3.2.2 Scaling With Domain Size

In addition to the scaling with respect to process count, we performed benchmarks to analyze the dependence of performance on domain size for single-process simulations (Fig. 3). Veris exhibits scaling behavior consistent with that of the Fortran reference implementation. Scaling in this section refers to the increase in time to solution with domain size. When using Numpy as the backend, Veris is approximately five times slower than the MITgcm for domain sizes 10⁶ or smaller and around 15 times slower on domain sizes 10⁷ or larger. With the JAX backend, Veris consistently outperforms the Fortran reference, with mean iteration times approximately a factor of two smaller for grids larger than 10⁶ cells.
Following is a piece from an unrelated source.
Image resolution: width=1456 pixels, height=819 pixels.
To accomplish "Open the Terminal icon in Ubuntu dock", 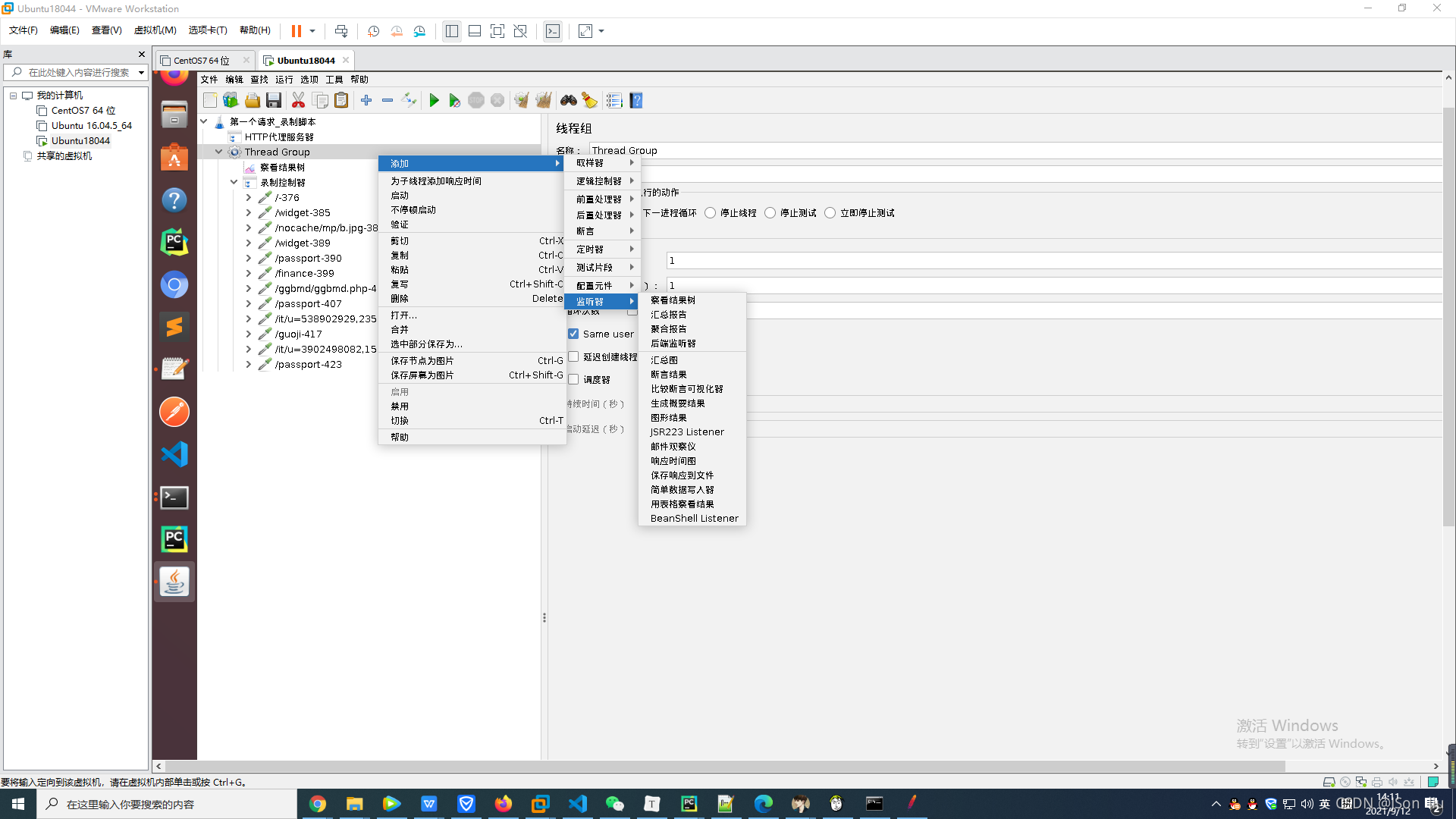I will tap(174, 497).
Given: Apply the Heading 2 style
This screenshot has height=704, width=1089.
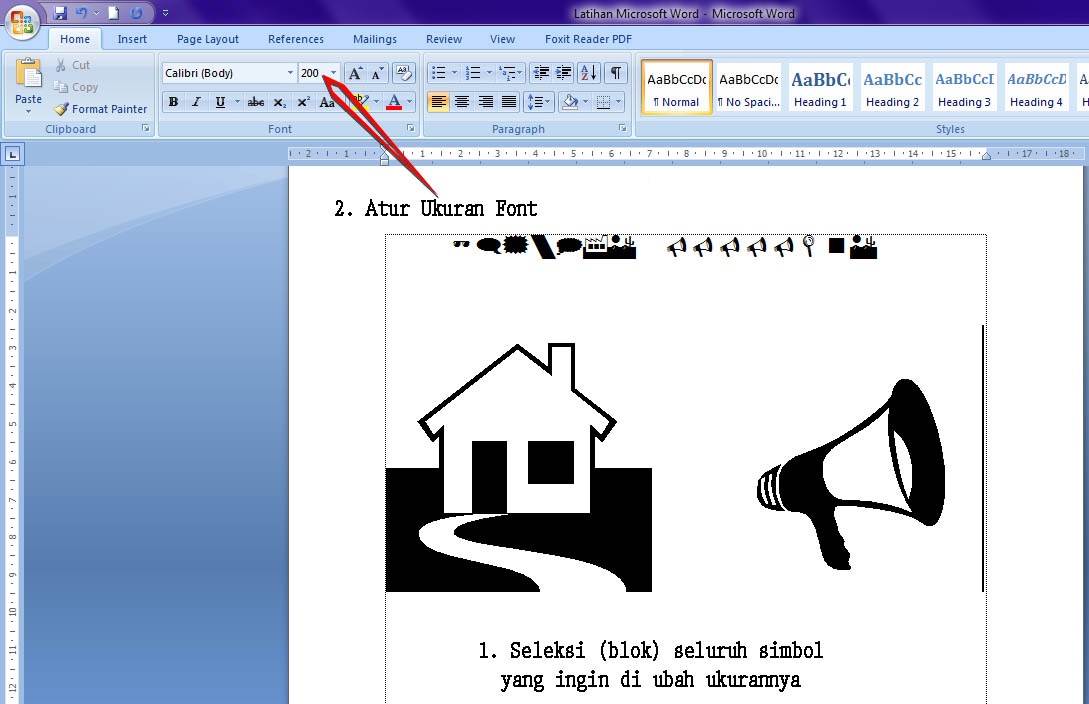Looking at the screenshot, I should (892, 87).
https://gmd.copernicus.org/articles/19/5225/2026/gmd-19-5225-2026-f03

Figure 3Benchmark results comparing the scaling of mean iteration time with grid size for Veris and the MITgcm, calculated over 20 iteration steps.

Download

Simulations executed on a single GPU demonstrate both a substantial absolute performance increase and good scaling with increasing grid size. These results highlight the effectiveness of GPU-based execution for large domains and further emphasize the suitability of the JAX-based implementation for large-scale, high-resolution sea ice simulations.

3.2.3 Power Consumption

In addition to time to solution, energy consumption is a key metric in high-performance computing. Reducing energy usage not only lowers operational costs but also mitigates the carbon footprint of large-scale simulations. One promising approach for improving energy efficiency is to replace large numbers of CPU cores with a smaller number of GPUs, which can provide substantially higher performance per watt.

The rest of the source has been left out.